■ **INSTRUCTIONS TO FOLLOW**
Rewrite the lines starting with the line containing "You are a computer-use agent. Viewport: 1235px" and going on through the line containing "[x=56, y=128]", swapping "Instruction" for "Directive" and leaving everything else unchanged. Give back only those lines.

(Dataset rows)
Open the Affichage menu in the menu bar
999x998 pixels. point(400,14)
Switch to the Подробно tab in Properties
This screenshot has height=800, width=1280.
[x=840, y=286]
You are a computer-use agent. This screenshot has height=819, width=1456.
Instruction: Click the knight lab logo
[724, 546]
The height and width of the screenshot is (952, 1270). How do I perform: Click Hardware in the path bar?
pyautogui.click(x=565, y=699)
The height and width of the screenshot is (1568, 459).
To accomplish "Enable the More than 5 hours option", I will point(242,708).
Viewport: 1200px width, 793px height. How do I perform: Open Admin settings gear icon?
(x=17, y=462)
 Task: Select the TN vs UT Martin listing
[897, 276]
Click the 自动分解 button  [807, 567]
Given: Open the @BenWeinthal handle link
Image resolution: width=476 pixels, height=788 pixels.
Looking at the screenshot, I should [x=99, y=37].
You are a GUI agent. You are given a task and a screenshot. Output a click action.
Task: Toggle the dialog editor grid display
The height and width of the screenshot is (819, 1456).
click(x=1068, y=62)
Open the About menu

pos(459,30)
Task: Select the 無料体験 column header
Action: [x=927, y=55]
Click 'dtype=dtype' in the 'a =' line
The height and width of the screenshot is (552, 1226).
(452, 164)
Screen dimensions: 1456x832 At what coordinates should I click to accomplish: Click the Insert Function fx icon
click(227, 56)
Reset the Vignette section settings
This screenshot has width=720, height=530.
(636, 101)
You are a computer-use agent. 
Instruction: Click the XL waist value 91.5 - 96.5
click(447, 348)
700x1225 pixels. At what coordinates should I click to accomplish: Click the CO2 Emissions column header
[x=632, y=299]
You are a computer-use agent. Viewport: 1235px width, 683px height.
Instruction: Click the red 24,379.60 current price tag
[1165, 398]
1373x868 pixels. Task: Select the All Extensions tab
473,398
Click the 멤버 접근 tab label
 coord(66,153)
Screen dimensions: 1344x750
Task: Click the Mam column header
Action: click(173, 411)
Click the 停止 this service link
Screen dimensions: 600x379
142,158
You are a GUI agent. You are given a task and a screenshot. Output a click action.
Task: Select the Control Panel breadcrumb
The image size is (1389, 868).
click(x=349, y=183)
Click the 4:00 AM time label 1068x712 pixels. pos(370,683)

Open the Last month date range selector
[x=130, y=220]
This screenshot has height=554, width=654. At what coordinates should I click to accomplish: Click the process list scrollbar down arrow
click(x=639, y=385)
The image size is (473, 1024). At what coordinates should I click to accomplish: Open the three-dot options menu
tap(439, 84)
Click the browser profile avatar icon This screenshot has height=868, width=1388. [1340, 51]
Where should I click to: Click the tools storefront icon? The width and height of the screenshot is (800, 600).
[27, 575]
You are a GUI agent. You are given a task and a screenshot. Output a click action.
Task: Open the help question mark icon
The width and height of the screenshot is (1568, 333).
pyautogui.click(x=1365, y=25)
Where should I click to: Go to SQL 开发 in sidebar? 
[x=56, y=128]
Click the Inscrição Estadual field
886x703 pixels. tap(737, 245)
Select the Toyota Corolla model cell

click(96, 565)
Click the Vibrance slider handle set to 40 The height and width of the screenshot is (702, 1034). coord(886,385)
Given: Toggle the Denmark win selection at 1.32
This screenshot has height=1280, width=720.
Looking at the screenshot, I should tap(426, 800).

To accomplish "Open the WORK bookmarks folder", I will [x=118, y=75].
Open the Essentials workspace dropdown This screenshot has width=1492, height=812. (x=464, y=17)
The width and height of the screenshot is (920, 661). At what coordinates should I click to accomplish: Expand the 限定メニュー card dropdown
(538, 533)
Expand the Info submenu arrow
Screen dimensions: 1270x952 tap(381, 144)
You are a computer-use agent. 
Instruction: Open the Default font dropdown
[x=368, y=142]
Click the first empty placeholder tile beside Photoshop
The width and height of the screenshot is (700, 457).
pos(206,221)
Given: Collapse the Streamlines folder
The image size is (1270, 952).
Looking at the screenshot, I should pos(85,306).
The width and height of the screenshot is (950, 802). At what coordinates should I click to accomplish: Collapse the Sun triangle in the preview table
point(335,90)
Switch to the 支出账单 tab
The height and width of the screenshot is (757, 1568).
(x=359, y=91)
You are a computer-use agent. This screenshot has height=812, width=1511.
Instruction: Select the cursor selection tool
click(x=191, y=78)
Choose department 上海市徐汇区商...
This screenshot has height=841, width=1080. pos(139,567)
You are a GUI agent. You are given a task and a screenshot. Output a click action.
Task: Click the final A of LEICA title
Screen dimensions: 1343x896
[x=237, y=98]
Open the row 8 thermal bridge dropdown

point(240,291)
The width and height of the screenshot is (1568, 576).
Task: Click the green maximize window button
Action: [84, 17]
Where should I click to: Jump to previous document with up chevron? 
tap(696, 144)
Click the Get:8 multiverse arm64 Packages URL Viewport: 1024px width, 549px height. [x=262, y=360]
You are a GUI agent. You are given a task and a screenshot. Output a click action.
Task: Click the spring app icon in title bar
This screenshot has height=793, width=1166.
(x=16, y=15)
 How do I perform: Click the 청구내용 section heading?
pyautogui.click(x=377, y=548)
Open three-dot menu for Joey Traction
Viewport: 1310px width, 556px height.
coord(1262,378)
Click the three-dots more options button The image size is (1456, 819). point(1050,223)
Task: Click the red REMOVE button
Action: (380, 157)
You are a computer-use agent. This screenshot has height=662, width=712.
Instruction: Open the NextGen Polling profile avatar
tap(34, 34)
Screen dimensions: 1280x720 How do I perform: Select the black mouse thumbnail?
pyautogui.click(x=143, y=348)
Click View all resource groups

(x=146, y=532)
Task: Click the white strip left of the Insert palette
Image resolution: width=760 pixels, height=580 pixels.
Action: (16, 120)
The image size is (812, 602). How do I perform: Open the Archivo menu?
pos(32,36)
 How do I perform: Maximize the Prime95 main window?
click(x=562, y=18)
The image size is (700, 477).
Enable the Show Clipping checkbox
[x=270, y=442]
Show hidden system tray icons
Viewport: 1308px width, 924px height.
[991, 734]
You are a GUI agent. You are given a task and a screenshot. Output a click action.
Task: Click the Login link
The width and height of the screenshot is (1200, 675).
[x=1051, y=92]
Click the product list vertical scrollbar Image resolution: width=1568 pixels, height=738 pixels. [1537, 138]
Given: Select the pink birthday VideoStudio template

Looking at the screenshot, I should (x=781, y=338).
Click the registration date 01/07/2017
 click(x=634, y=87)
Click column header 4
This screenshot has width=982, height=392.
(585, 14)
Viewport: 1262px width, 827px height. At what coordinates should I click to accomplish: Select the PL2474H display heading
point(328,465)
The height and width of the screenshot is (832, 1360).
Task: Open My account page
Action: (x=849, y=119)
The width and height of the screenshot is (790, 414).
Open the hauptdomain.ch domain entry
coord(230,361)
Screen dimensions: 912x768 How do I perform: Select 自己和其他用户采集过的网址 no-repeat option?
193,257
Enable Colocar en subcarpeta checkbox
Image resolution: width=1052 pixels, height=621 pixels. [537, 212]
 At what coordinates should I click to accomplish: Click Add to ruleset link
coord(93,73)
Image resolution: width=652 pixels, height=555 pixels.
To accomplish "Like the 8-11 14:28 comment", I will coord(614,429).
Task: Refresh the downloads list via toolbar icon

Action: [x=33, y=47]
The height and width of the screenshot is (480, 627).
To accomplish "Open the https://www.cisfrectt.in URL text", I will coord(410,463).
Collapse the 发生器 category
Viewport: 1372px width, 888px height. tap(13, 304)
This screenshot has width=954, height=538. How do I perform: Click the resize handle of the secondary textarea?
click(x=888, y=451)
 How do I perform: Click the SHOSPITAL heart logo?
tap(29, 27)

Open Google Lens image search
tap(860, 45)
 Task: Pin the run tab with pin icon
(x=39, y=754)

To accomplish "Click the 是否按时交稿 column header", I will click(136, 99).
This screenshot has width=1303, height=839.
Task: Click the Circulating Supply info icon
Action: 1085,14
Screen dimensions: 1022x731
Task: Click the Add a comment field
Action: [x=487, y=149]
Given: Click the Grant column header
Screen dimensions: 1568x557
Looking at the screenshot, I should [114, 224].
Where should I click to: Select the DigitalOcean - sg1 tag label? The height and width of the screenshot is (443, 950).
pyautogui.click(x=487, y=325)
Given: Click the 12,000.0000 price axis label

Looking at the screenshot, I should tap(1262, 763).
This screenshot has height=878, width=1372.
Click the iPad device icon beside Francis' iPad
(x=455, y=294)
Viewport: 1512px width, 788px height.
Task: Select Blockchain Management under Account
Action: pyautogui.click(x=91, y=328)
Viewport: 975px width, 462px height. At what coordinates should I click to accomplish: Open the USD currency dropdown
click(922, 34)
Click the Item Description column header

■ **THE REPLY**
You are a computer-use agent. Viewport: 1235px width, 683px height.
Directive: Click the red 24,379.60 current price tag
[1165, 398]
1373x868 pixels. Task: Select the All Extensions tab
473,398
Click the 멤버 접근 tab label
 coord(66,153)
Screen dimensions: 1344x750
Task: Click the Mam column header
Action: click(173, 411)
Click the 停止 this service link
Screen dimensions: 600x379
142,158
You are a GUI agent. You are given a task and a screenshot. Output a click action.
Task: Select the Control Panel breadcrumb
The image size is (1389, 868).
click(x=349, y=183)
Click the 4:00 AM time label 1068x712 pixels. pos(370,683)

Open the Last month date range selector
[x=130, y=220]
This screenshot has height=554, width=654. At what coordinates should I click to accomplish: Click the process list scrollbar down arrow
click(x=639, y=385)
The image size is (473, 1024). At what coordinates should I click to accomplish: Open the three-dot options menu
tap(439, 84)
Click the browser profile avatar icon This screenshot has height=868, width=1388. [1340, 51]
Where should I click to: Click the tools storefront icon? The width and height of the screenshot is (800, 600).
[27, 575]
You are a GUI agent. You are given a task and a screenshot. Output a click action.
Task: Open the help question mark icon
The width and height of the screenshot is (1568, 333).
pyautogui.click(x=1365, y=25)
Where should I click to: Go to SQL 开发 in sidebar? 
[x=56, y=128]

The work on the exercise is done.